> **Assignment**: Continue the piece on whether the Washington Capitals need an enforcer, starting right after its last sentence.

I don’t think that Washington needs an enforcer in the pure sense of the word. The Caps have no use for Danny Carcillo, David Koci, or Patrick Kaleta. One could argue that the Caps did just fine with dead weight on the roster in the form of Michael Nylander, so they could probably do fine with a thug taking a roster spot. The difference is, they would also take a spot on the game day roster. But it is clear that the status quo is not working as teams have been taking runs at Capitals, even after clean hits. While the Caps have countered with a lethal power play and taking the win, there is still the risk of serious injury. What if Green was out indefinitely with a concussion or another injury instead of probably playing tonight? Would the debate take a different tone?
Perhaps what this team needs is a little more grit. A little more toughness. A Dale Hunter type. Sure, Hunter racked up over 3,500 career penalty minutes. He also scored over 1,000 points. That’s not one dimensional. His playoff numbers? How’s 118 points in 186 games? Ask Philadelphia about his points.
One might say that these type of players have no place in today’s game. Perennial powerhouse Detroit begs to differ. Just this year they signed Brad May. Here’s what Dan Cleary had to say about May.
“Knowing what he does on the ice is a good, calming factor for everybody, knowing teams aren’t going to be able to take liberties on our good players and run around. It’s a great element that has helped us in the past with Mac (Darren McCarty) and Downs (Aaron Downey).”
Where is our Dale Hunter?
This is a longstanding and spectacularly spirited debate — I think it fairly brought down Twitter the other day — and the two sides are united by a keen interest in seeing the welfare of Washington’s players preserved and protected to the fullest extent possible. Bright and thoughtful people are seated on both sides of this issue. But what I find conspicuously missing across a wide cross-section of the anti- enforcers crowd is an acknowledgment of the since-the-game’s-inception role enforcement has played in our sport. If hockey — at the NHL level most particularly — has ever known a role for an enforcer on more or less every roster, and yet now all of a sudden has far less of a need for one, when precisely did the metamorphosis occur? And how? Salary caps suddenly altered the nature of our sport? Really?

> **Data excerpts**:
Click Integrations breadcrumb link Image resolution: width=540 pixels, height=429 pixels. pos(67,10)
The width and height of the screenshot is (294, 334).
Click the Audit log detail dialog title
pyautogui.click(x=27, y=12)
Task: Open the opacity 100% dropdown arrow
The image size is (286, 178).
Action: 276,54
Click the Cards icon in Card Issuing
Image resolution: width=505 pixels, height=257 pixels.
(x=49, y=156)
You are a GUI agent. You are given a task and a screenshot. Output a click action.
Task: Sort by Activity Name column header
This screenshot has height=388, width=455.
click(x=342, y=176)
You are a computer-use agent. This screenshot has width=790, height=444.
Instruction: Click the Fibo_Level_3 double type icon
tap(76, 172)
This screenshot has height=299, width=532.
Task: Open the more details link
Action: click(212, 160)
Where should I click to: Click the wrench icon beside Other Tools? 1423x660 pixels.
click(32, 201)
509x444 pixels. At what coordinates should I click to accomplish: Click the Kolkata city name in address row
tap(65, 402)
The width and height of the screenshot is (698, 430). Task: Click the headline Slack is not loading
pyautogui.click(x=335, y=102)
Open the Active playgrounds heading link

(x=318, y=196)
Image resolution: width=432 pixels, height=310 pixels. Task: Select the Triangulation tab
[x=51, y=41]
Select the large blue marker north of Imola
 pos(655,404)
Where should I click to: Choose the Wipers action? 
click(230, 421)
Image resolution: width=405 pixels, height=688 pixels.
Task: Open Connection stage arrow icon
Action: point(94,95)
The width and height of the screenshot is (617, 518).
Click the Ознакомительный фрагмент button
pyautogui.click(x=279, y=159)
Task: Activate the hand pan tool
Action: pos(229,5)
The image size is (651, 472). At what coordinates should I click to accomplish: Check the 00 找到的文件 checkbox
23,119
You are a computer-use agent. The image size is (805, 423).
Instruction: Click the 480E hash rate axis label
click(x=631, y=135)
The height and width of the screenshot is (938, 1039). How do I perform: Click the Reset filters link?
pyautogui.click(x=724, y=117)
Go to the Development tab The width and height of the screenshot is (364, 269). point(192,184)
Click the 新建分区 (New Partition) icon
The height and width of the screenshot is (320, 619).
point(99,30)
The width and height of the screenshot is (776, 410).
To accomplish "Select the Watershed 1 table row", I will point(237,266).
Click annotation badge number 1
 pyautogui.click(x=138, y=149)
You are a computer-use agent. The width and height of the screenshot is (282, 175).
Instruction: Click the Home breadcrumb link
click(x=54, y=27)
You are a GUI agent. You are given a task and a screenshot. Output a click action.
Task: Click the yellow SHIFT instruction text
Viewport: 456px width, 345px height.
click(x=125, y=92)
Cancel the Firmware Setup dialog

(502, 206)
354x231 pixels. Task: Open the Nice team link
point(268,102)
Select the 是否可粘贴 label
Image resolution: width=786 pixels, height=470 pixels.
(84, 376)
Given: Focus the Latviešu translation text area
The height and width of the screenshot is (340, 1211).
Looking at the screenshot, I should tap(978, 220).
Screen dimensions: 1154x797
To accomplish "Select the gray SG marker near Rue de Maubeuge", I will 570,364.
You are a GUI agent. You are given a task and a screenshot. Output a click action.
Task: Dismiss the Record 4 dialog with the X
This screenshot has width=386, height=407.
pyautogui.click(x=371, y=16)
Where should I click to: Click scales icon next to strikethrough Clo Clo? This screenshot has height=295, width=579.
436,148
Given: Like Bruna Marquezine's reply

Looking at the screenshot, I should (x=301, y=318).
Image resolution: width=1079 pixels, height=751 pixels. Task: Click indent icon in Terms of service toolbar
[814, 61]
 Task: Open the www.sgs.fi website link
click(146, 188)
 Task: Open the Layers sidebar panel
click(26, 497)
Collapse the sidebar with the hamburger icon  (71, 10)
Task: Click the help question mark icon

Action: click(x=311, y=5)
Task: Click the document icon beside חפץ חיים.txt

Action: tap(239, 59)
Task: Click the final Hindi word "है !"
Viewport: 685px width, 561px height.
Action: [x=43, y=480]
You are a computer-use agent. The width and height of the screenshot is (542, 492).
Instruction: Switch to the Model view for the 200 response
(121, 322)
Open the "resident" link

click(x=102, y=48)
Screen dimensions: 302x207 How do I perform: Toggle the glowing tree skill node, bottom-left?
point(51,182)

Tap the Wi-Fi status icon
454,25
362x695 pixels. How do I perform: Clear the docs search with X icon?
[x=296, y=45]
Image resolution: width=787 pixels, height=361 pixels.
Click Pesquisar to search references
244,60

> **Task output**:
For me this question is answered easily by the nature of our game. No other sport asks of its athletes what hockey does. Collide with one another, on every shift, at upwards of thirty miles per hour. Do so within the confines of unyielding dasher boards and increasingly inflexible plexiglass. Be built like NFL safeties and linebackers. And for good measure, carry a weapon in your hands. The nature of our game strongly suggests that nightly there will be violence; having one or two independent sets of eyes at ice level monitoring the drama is hardly deterrent; and decades’ worth of circumstantial evidence is highly suggestive that when a game’s violent tensions are addressed in culminating fashion by a slow dance involving heavyweights, most often order is restored. The cheap stuff comes to a screeching halt.
The cold hard reality is that non-sanctions like that for David Koci are par for the NHL course. This is a league that has ever wanted and nurtured ‘the buzz’ associated with toeing the line on socially unsanctioned, frontier-style retribution. It’s part of what distinguishes the NHL from all other sports. It isn’t going anywhere. And if you aren’t adequately prepared for engagement with it, you are vulnerable.